- [Goal] Reproduce the rows below word for word, starting at the line containing "You are a computer-use agent. Viewport: 705px" and continuing through the final row, inclusive. Omit the pictures from your answer.

- [Records to use]
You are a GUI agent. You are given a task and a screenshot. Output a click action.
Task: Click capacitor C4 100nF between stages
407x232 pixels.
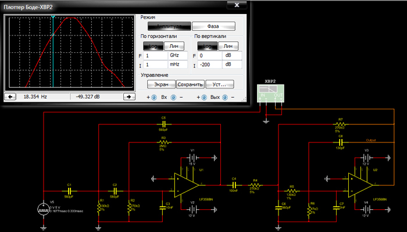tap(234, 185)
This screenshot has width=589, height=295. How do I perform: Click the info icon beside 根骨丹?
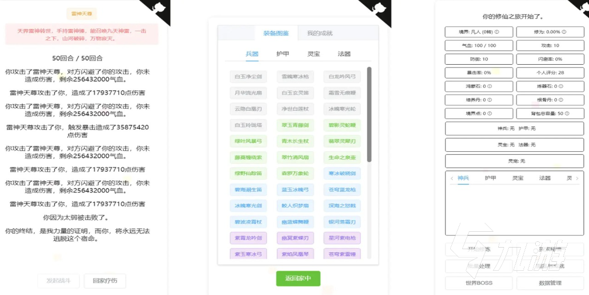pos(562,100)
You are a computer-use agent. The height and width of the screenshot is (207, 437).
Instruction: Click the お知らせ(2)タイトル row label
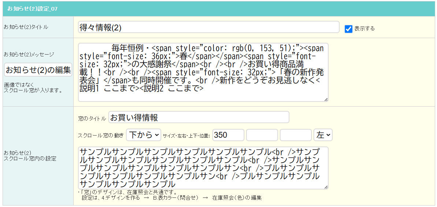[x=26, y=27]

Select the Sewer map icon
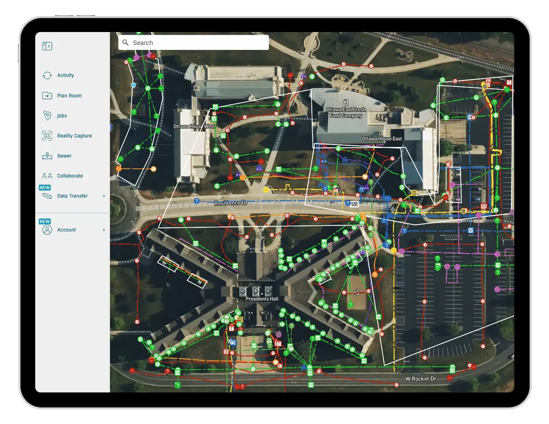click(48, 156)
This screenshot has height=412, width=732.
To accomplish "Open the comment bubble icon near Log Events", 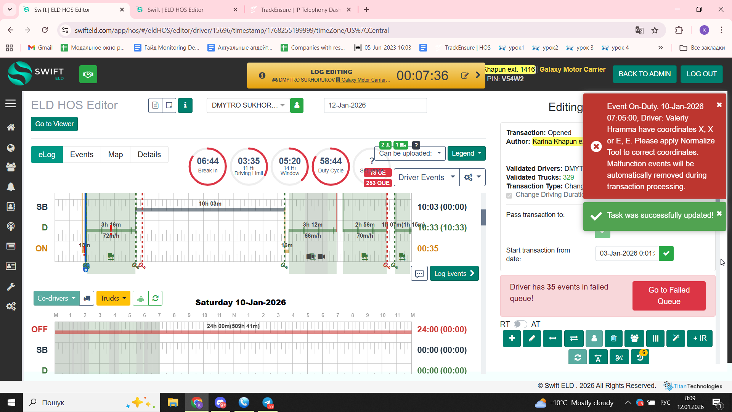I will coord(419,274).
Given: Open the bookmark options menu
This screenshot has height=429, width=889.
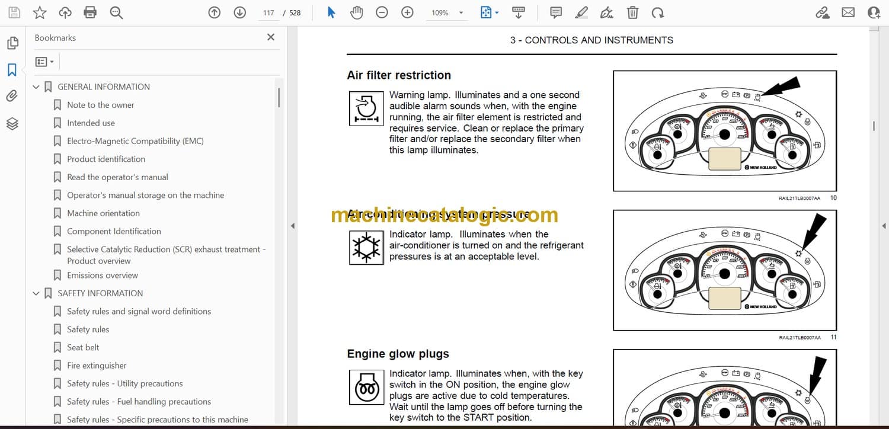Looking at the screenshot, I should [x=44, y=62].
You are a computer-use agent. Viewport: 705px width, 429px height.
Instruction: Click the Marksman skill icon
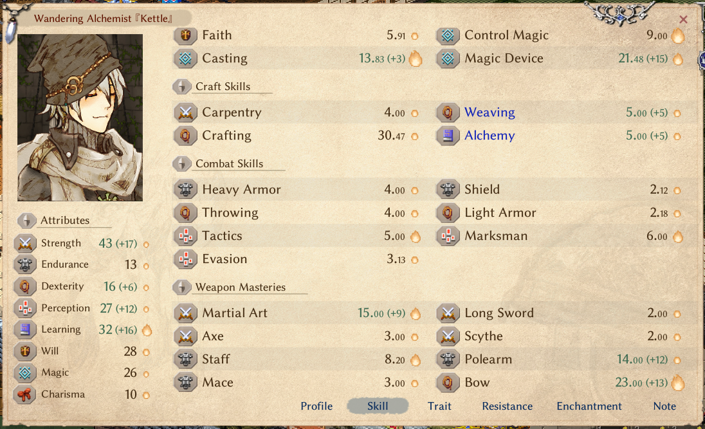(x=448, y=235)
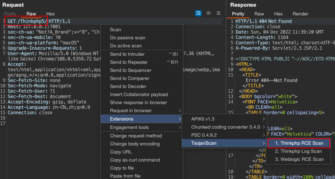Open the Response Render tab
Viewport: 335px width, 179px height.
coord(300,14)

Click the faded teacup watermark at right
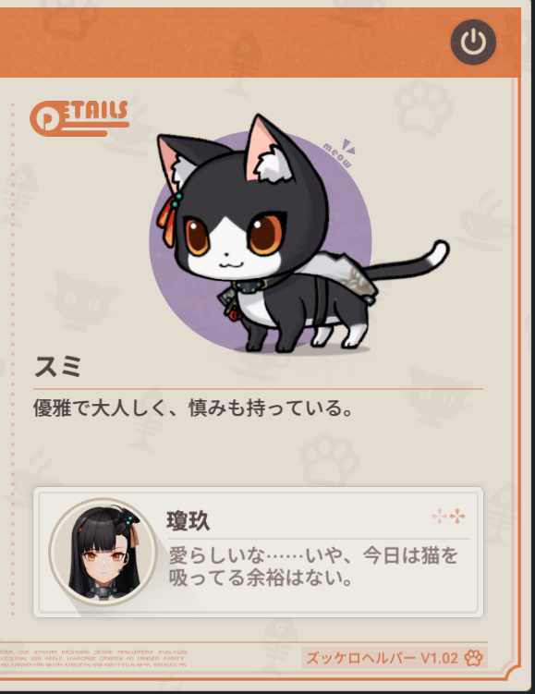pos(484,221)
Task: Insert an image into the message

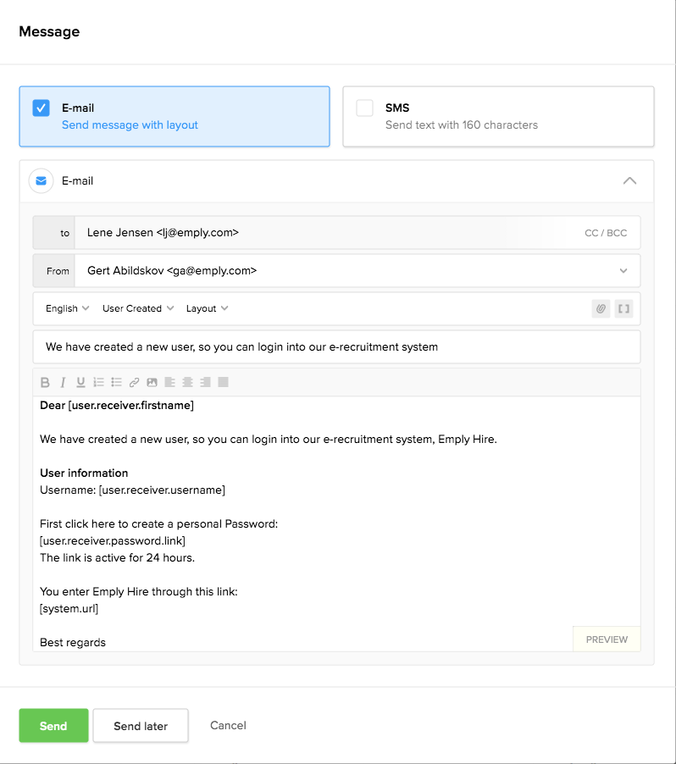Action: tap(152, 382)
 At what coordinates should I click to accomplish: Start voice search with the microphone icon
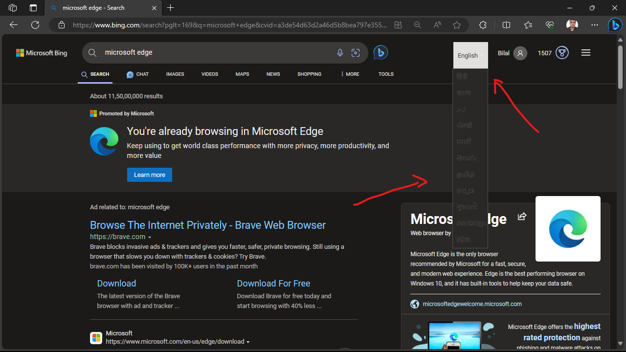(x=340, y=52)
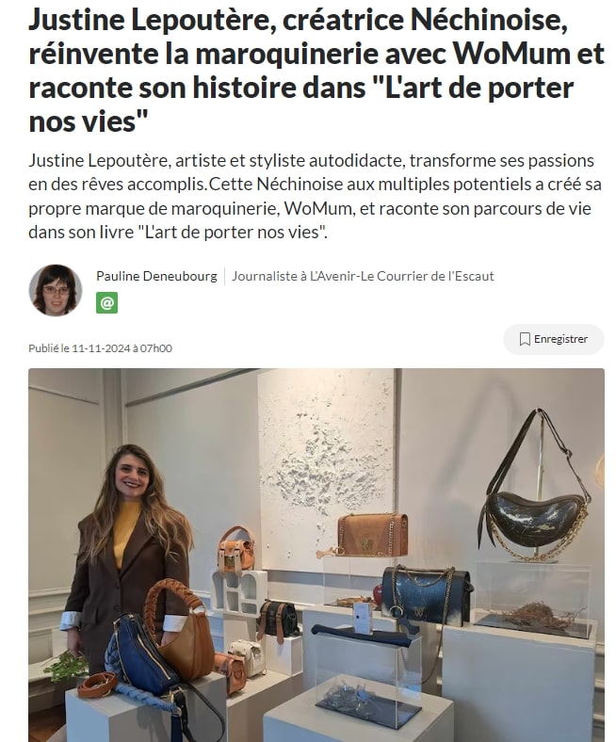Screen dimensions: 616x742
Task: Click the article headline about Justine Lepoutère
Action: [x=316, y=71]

- [Solution to this task]
You are a computer-use agent. Viewport: 705px width, 429px height.
Instruction: Click the Marksman skill icon
(x=448, y=235)
Open the Response Render tab
Viewport: 335px width, 179px height.
coord(300,14)

Click the faded teacup watermark at right
pos(484,221)
Task: Insert an image into the message

Action: tap(152, 382)
 At what coordinates should I click to accomplish: Start voice search with the microphone icon
(x=340, y=52)
Screen dimensions: 616x742
Task: Click the article headline about Justine Lepoutère
Action: [x=316, y=71]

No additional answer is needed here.